Information given:
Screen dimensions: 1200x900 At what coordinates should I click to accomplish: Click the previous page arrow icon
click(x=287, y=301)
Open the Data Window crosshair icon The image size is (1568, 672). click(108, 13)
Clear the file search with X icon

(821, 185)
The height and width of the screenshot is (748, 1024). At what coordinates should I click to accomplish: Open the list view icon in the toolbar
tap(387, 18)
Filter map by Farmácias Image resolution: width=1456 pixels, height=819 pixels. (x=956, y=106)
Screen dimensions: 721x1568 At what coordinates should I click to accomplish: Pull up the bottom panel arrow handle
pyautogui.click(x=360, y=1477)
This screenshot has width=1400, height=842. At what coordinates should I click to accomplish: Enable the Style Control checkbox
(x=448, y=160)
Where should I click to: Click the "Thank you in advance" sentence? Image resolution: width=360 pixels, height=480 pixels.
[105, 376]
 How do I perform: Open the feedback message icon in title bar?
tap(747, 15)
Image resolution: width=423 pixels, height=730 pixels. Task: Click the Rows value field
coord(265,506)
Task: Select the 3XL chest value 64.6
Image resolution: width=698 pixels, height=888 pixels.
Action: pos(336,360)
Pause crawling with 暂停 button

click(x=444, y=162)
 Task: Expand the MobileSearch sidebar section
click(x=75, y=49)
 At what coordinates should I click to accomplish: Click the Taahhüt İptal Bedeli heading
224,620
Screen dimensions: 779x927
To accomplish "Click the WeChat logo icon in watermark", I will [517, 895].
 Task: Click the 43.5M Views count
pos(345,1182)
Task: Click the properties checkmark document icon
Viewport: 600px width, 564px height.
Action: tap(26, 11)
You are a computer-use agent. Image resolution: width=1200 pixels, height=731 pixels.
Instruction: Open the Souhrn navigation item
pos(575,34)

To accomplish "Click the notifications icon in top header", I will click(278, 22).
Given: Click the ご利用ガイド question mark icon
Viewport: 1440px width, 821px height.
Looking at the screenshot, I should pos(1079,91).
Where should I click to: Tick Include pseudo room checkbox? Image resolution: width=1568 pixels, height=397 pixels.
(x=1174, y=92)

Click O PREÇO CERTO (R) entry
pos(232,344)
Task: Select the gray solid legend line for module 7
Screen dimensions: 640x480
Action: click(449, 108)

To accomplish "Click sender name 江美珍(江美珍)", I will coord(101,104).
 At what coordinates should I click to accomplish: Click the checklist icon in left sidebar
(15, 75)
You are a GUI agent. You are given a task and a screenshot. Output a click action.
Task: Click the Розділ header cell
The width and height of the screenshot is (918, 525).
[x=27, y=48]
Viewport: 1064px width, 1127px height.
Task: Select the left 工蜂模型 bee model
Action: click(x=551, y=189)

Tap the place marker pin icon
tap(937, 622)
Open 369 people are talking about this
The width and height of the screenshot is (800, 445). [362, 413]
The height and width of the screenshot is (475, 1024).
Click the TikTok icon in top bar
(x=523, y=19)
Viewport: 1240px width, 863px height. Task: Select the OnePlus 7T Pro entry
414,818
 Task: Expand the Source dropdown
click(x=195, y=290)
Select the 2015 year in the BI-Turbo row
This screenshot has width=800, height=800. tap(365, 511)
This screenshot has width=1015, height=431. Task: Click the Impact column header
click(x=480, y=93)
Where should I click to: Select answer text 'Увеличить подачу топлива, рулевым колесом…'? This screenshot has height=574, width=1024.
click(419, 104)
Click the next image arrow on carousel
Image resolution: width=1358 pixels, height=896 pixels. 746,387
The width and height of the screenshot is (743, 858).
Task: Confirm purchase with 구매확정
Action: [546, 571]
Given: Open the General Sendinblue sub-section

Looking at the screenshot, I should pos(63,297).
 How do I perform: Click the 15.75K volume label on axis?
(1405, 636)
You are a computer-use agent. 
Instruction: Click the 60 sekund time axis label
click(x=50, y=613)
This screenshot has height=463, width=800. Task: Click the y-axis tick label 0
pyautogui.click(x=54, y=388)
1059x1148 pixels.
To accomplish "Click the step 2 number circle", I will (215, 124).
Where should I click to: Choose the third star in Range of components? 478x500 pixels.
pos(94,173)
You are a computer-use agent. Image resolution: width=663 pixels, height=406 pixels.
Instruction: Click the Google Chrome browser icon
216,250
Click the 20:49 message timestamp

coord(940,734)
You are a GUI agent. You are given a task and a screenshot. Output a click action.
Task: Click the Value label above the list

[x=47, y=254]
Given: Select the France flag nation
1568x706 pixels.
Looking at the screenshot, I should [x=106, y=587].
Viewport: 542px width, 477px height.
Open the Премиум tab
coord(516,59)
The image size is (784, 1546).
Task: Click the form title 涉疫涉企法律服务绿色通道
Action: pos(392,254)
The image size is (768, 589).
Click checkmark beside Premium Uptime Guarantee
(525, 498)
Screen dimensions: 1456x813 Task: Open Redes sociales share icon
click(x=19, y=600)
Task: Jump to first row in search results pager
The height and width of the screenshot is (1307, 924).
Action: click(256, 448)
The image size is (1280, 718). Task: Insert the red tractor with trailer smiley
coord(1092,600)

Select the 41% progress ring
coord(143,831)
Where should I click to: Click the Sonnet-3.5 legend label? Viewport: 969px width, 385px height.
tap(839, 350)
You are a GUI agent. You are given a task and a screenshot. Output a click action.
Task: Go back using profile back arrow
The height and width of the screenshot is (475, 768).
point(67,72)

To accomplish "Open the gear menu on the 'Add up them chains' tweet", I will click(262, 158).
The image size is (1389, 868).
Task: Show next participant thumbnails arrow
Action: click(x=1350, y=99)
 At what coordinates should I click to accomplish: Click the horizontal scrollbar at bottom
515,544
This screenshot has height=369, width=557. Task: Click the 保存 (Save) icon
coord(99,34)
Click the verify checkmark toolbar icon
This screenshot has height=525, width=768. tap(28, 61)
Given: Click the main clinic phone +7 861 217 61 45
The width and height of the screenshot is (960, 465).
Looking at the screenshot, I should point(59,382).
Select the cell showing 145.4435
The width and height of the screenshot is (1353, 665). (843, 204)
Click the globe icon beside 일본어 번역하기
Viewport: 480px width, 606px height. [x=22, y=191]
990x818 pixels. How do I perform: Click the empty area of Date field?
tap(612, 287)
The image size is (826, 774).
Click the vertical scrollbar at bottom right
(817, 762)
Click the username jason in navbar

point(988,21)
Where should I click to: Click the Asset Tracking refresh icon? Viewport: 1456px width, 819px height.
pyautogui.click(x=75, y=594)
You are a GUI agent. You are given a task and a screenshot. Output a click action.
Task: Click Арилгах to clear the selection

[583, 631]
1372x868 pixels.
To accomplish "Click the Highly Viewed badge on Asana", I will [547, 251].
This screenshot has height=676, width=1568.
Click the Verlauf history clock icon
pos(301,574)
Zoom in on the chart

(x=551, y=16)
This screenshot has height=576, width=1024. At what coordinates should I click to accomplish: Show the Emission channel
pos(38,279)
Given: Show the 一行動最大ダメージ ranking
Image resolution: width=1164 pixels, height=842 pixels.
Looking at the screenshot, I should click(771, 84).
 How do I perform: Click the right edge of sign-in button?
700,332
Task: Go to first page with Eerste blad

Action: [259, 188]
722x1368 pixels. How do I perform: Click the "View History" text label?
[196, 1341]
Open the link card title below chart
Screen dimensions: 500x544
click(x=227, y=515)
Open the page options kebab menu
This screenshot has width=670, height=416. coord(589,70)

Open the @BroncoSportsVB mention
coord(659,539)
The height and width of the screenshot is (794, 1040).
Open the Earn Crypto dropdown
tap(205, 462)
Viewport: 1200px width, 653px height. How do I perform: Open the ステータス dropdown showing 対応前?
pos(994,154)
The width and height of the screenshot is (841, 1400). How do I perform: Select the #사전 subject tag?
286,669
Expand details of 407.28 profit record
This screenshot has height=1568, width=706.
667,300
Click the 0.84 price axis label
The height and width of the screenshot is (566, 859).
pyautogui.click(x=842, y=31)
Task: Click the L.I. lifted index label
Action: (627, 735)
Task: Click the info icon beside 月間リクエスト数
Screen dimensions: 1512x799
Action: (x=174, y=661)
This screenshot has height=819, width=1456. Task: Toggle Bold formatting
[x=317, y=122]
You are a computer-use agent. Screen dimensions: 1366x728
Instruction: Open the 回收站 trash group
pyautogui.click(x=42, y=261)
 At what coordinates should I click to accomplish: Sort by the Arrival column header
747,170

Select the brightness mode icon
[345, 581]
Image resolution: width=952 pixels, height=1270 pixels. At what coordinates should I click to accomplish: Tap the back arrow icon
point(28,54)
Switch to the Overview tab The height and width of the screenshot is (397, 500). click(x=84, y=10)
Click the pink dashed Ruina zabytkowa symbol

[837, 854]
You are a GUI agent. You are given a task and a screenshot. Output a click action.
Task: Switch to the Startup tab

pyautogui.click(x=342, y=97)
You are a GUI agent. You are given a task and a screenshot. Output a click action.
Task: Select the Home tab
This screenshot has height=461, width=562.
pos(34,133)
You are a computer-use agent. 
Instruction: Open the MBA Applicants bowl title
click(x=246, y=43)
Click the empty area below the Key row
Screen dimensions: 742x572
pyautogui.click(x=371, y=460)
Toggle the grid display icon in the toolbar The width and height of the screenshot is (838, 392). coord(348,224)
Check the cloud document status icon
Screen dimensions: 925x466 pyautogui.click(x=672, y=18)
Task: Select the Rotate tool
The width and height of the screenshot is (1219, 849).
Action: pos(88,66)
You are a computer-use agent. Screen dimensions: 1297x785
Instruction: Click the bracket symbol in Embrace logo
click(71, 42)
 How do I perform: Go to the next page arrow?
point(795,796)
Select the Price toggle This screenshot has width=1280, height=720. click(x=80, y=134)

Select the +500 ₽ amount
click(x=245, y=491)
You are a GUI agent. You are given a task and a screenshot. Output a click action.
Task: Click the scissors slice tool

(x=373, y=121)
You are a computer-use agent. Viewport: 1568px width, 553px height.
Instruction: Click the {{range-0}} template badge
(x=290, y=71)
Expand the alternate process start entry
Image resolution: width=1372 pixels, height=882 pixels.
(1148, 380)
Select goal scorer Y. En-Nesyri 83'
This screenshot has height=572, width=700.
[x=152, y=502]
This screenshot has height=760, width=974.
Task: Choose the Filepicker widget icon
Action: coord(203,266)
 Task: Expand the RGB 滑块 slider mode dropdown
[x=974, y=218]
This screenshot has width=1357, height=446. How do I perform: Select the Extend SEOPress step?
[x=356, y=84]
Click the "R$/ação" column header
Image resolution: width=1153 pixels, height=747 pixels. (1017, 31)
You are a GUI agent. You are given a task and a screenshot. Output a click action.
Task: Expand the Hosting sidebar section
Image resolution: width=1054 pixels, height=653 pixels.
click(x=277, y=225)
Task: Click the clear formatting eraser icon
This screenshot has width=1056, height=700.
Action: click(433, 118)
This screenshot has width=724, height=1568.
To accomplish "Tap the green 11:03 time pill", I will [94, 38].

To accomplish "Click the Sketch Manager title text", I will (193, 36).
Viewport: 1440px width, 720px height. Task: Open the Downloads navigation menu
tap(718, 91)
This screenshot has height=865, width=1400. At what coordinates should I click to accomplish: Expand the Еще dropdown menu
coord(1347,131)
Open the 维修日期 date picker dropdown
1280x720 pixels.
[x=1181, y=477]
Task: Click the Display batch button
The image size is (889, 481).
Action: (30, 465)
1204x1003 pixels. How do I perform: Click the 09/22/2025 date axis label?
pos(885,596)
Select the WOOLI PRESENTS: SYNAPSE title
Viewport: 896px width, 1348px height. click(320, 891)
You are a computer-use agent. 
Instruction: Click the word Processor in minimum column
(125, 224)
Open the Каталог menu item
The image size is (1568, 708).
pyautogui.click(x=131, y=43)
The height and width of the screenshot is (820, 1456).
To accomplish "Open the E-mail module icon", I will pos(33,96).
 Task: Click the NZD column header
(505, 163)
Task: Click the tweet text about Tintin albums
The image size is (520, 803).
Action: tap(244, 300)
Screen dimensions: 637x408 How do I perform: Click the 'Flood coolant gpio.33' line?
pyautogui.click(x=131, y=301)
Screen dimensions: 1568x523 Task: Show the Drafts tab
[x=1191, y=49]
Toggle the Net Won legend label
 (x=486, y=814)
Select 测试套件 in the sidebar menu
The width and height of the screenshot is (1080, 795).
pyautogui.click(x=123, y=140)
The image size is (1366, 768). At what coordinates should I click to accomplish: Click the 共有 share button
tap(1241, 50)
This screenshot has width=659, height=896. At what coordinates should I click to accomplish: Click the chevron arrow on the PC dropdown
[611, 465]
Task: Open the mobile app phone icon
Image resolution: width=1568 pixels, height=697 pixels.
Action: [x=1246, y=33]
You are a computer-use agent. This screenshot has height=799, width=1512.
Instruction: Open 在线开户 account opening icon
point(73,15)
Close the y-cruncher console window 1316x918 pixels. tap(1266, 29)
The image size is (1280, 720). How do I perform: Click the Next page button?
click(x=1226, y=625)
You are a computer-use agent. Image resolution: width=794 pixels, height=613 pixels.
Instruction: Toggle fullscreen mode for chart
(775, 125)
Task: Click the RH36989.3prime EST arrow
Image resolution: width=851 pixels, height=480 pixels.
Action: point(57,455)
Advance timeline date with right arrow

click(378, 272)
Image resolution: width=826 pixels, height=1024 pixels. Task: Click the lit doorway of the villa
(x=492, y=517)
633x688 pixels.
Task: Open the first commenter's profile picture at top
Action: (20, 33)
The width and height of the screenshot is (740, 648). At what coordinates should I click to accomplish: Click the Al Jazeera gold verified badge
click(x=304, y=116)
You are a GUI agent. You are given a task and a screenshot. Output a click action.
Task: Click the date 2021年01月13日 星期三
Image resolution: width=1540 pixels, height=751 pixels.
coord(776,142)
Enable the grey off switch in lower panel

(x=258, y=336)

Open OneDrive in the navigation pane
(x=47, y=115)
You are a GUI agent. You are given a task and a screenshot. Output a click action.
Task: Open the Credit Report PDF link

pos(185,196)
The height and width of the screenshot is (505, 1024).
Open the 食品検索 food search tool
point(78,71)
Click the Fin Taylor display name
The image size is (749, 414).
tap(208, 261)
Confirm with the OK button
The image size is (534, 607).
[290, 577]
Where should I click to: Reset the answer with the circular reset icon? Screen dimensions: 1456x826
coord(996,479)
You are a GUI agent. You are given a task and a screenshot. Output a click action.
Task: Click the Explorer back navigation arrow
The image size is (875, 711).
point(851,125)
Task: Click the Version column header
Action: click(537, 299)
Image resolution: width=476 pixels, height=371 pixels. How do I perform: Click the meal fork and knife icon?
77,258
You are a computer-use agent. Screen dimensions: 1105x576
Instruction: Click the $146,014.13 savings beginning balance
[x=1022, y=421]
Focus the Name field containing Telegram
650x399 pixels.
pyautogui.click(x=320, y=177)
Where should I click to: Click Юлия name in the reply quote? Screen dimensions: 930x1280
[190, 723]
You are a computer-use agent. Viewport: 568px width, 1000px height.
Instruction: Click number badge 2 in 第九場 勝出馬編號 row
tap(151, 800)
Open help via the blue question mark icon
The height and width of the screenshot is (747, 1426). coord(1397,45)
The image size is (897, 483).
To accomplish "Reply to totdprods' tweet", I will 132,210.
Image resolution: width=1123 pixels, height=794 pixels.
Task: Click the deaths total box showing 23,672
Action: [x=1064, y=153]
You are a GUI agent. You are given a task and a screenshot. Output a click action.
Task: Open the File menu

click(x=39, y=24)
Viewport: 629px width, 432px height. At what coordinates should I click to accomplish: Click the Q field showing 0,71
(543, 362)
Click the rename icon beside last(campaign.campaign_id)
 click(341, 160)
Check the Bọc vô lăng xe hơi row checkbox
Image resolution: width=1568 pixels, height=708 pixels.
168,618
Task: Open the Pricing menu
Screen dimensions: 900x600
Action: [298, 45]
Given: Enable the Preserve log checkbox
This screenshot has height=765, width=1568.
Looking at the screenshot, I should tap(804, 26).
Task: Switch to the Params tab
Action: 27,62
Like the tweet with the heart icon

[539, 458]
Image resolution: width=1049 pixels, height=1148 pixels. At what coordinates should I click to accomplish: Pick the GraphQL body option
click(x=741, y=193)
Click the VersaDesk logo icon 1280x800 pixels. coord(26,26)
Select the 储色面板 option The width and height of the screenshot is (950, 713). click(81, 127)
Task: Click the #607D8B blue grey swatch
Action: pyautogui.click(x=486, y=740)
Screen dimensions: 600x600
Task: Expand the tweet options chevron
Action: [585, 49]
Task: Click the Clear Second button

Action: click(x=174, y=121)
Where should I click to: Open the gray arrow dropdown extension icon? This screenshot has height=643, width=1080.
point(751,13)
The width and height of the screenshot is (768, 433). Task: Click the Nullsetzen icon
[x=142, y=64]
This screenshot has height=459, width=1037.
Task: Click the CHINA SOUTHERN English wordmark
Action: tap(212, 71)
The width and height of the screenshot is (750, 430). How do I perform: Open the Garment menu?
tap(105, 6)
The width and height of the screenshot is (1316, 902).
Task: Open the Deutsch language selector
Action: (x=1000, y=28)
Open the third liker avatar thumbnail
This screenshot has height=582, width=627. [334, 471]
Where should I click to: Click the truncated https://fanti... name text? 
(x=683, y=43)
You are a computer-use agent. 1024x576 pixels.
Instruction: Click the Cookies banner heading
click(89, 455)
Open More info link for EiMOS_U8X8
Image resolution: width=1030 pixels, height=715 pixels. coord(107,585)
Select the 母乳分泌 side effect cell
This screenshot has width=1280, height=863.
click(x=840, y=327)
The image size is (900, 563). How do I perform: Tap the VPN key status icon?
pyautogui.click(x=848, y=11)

How to complete this task: Show every line in the entries above that contains the string "module".

Solved problem:
Task: Select the gray solid legend line for module 7
To accomplish "Open the E-mail module icon", I will pos(33,96).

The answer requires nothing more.